One thing that really puzzles me is the theological novelty proposed by Catholics that denominational division was a Protestant invention. You will recall that the OO and the EO split centuries before the Reformation. Tell me how the Catholic Church resolves differences with the Oriental Orthodox and the Eastern Orthodox, and then we can discuss how Protestants resolve their differences. It happens, by the way. I’ve been involved in at least one denominational merger. It’s not just Split City. I wonder if the Catholics have been more successful at reuniting their factions than the Protestants have been. And since the Reformation, there has been the Old Catholic split, and perhaps other Catholic splits. It is by no means a Protestant invention.
The splits among “apostolic” bodies are tragic and played a major role in facilitating the rise of Islam. The Catholic Church regards the healing of those splits as its major ecumenical priority, and in fact a lot of the smaller Eastern churches have come back into
union with Rome. The difference with modern denominationalism is that each of the four major divisions claims to be the true Church, and one can evaluate the claims. I don’t myself think that the claims of the two smaller “non-Chalcedonian” communions are very strong. The Old Catholics have an even weaker case–indeed, I’m not quite sure what they do claim for themselves.
The problem with Protestant denominationalism, in my view, is that it creates a situation of such chaos that there isn’t a meaningful concept of the visible Church left. Protestant denominations are for the most part comfortable with being just a fragment of the Church, with only a nebulous concept of just what the broader Church is to which they owe allegiance, and indeed often ignoring any concept of a broader Church at all.
I know that this is rather the opposite of the common claim made by Catholic apologists who don’t know any better and think that Protestant denominations each claim to be the true Church:shrug:. If they did, we could at least evaluate the claims and discern which, if any, are credible.
There is no “there there” in Protestantism. We could start with the two original “magisterial” traditions: Lutheran and Reformed. If that were all, we could evaluate each against the other.

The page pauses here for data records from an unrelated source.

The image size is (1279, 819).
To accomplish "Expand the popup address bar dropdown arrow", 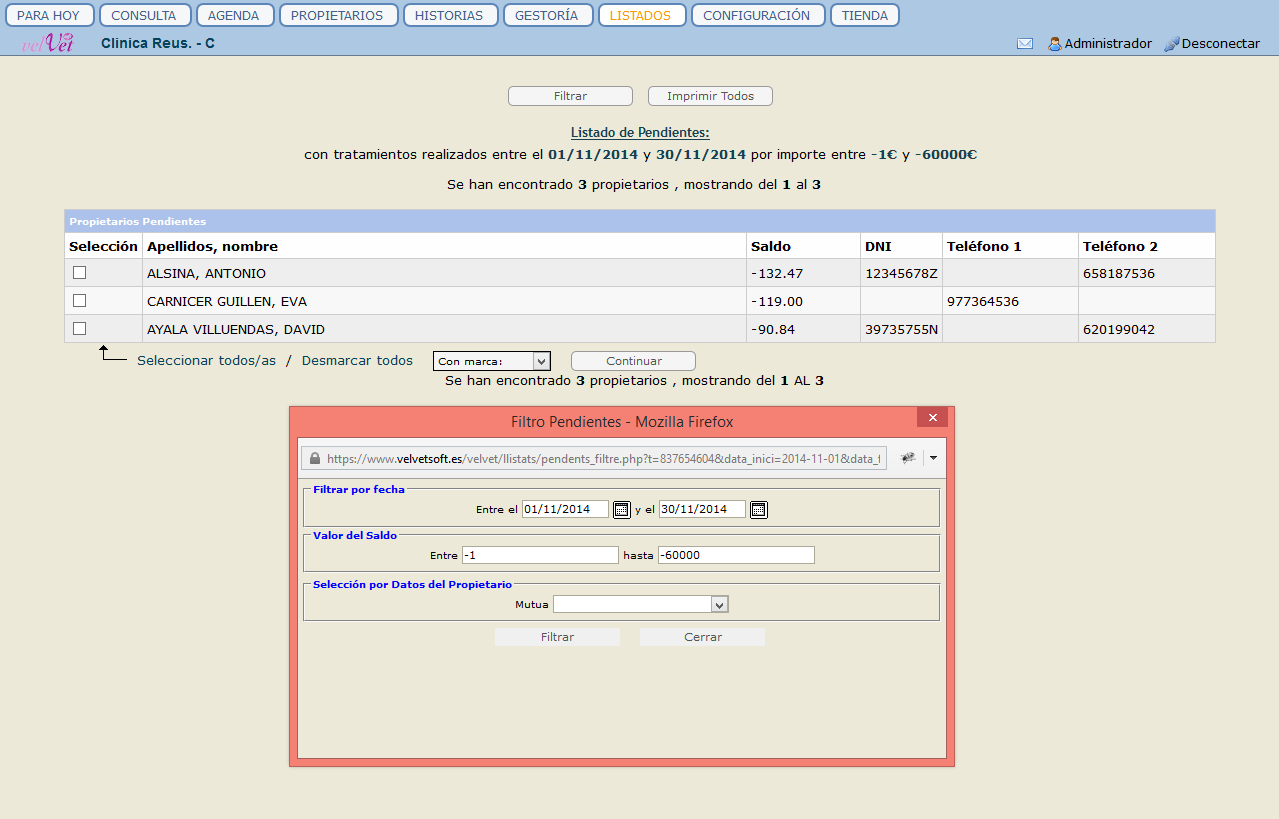I will point(933,458).
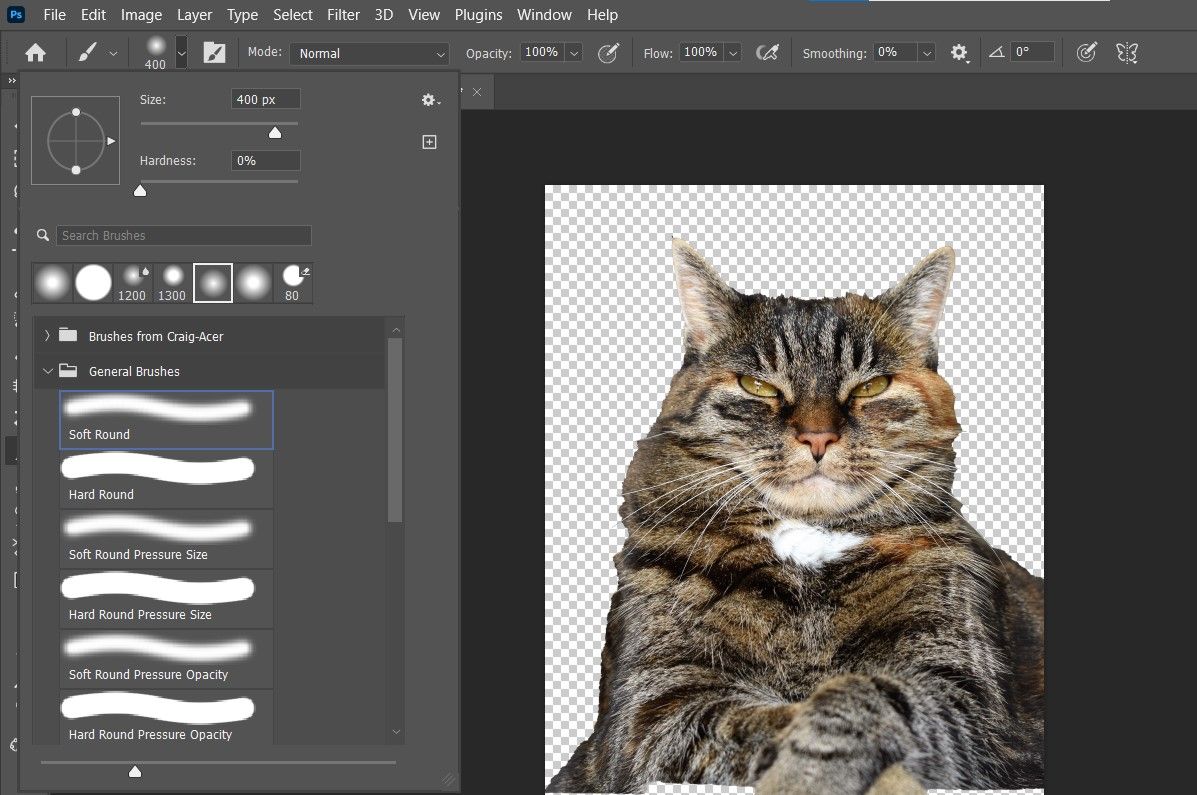The width and height of the screenshot is (1197, 795).
Task: Click the brush preset gear settings icon
Action: [430, 100]
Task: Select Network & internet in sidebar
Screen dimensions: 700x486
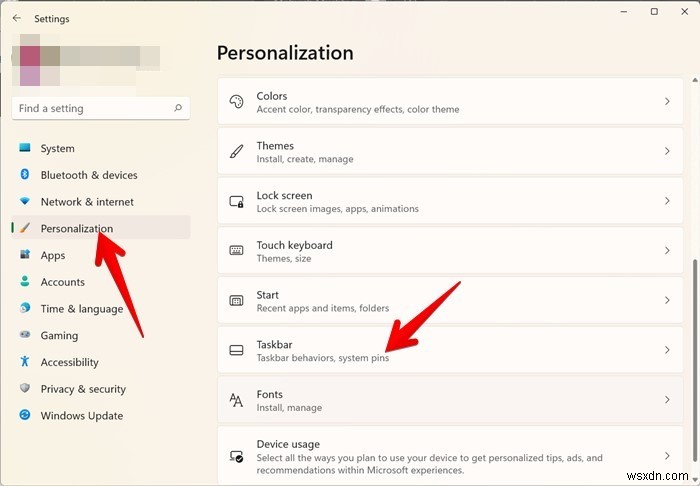Action: tap(86, 202)
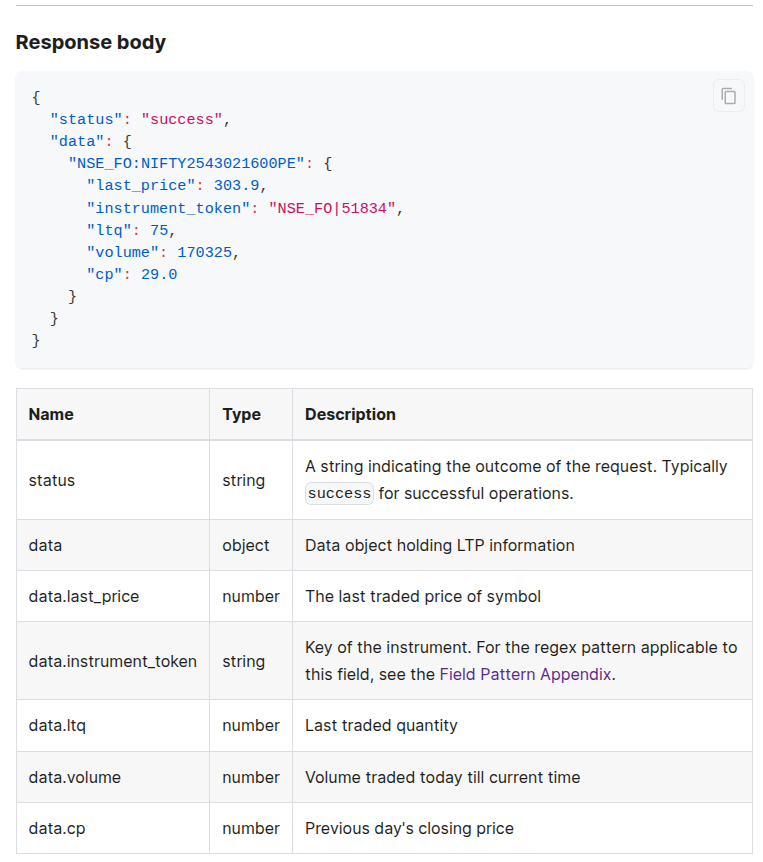This screenshot has height=862, width=763.
Task: Click the Description column header
Action: click(350, 414)
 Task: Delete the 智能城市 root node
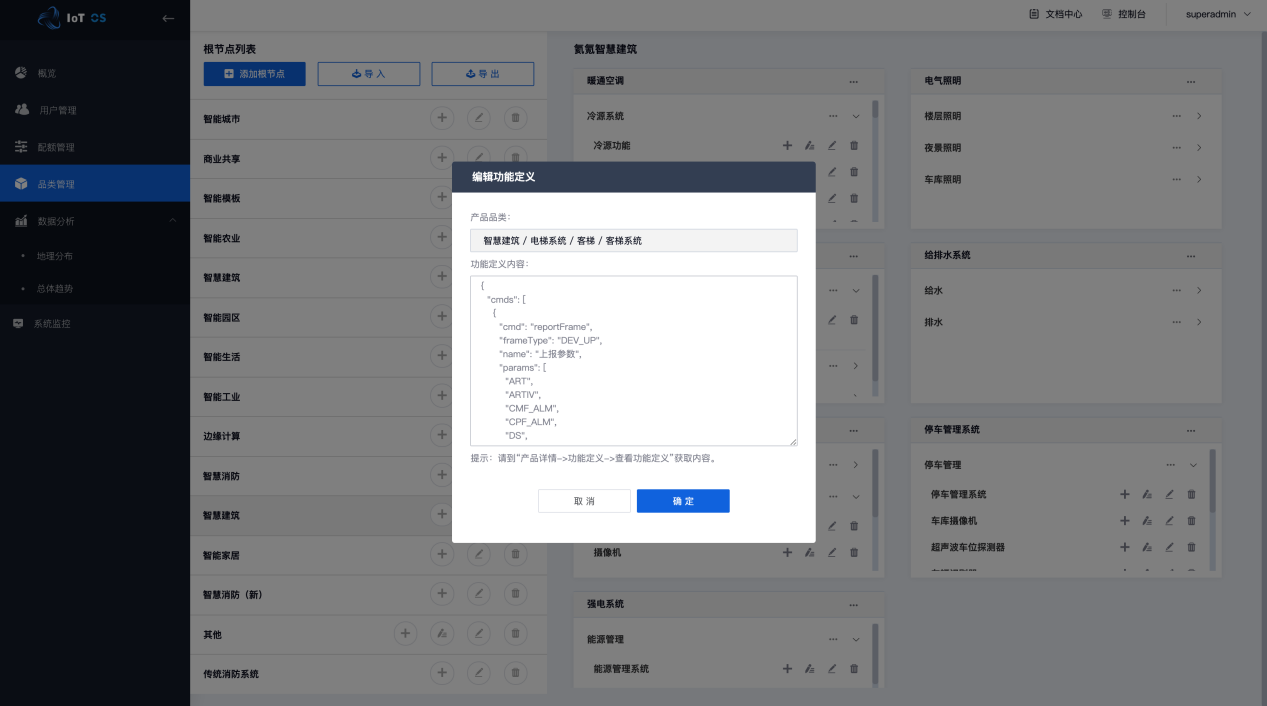pos(515,118)
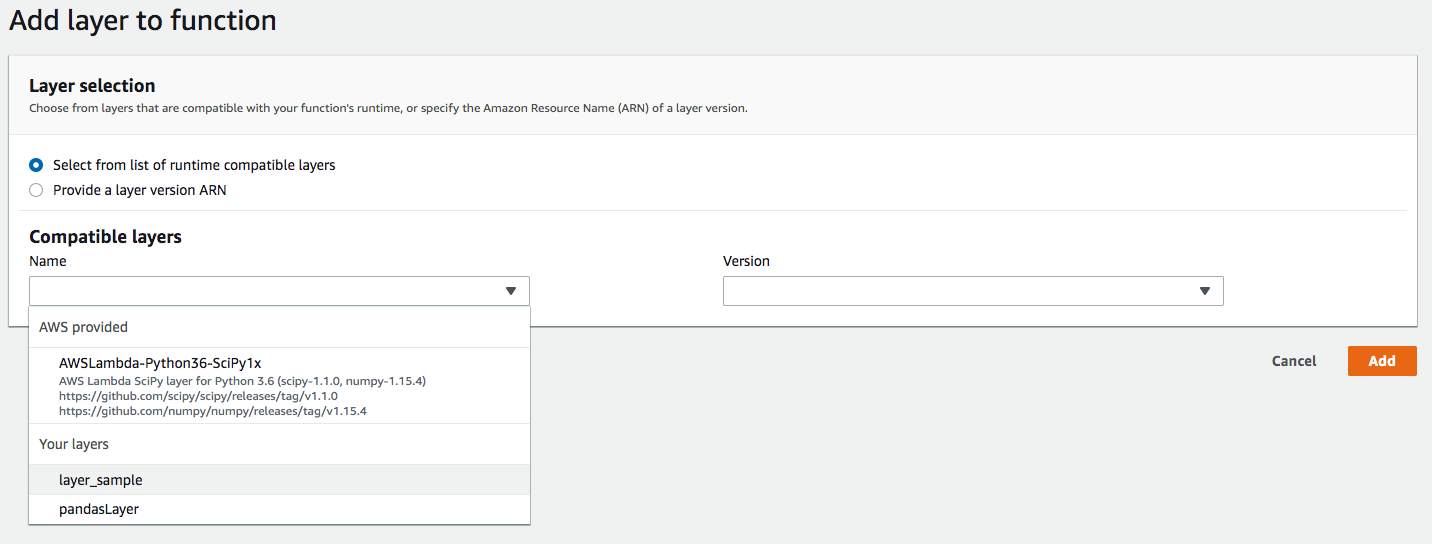This screenshot has width=1432, height=544.
Task: Click the Version dropdown arrow icon
Action: [x=1205, y=291]
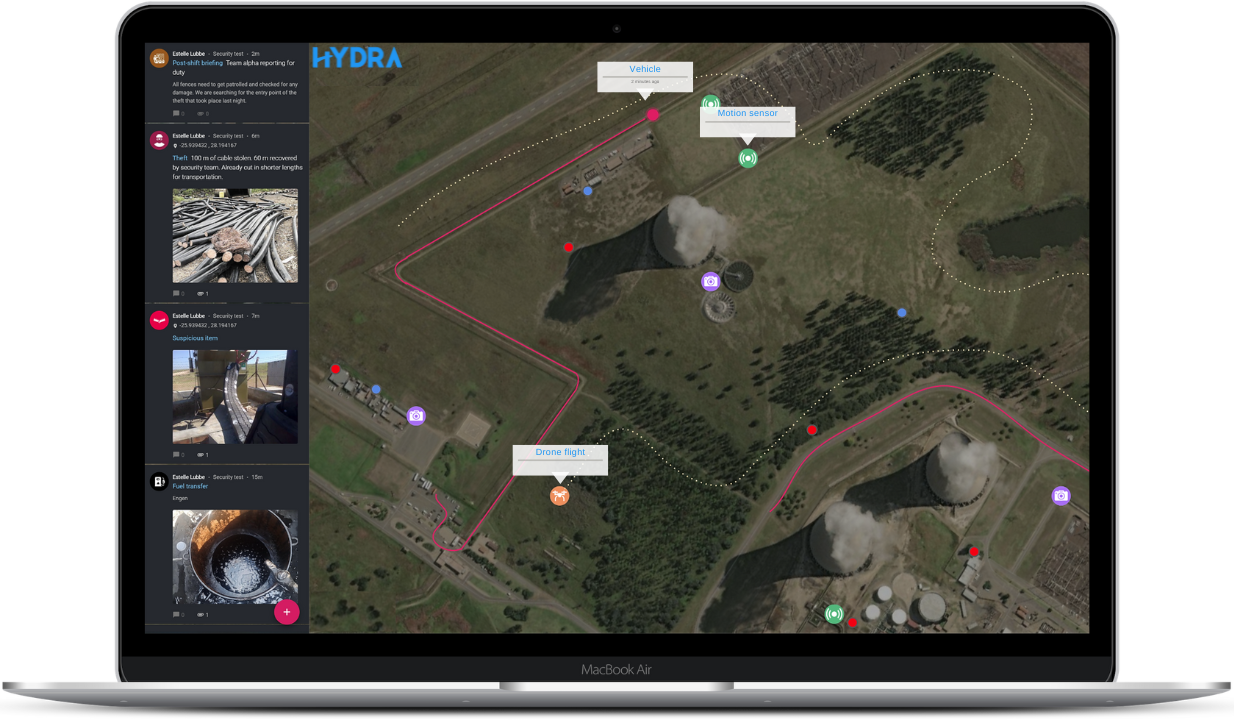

But in each case we have to deal with several splits on a conservative/liberal spectrum, with the conservatives claiming stricter adherence to the substantive doctrines of the tradition and the liberals greater faithfulness to the basic methodology of the tradition. One can’t simply dismiss these liberal claims, because Protestantism itself is based in a radical hermeneutic that questions established doctrines in the light of basic principles.
This is an even more serious concern when we look at the broad Reformed tradition (basically all of Protestantism except for Lutheranism and Anabaptism). What we find is that group after group uses the basic claim of sola scriptura to question specific elements of the original Reformed synthesis. And each group in turn, develops further splitoffs and further liberal/conservative splits.
Now I don’t agree with the common Catholic claim that the mere existence of these splits makes it impossible for any one of them to be right. But I think it is clear that this isn’t the same thing as the divisions among apostolic churches, tragic as those are.
The Reformers, for the most part, did not want to split. They were excommunicated. I can’t speak for the enthusiasts.
I think that’s a pious Protestant fiction. They came to the conclusion, pretty much all of them, that the papacy was Antichrist–that is to say, that the papacy and mainstream scholastic theology had radically corrupted the Gospel and were a parasitic growth on the Church. Their “reform” efforts were carried on under that assumption. While some of them, such as Bucer and Melanchthon, were willing to compromise with reform-minded Catholics (and with each other), none of the major early Protestant leaders had any desire for reunion or compromise with the Pope–not that I can see anyway. Peter Matheson’s essay “martin Bucer and the Old Church,” in
Martin Bucer: Reforming Church and Community, ed. David Wright, is helpful here, precisely because Bucer was a relatively “irenic” Reformer.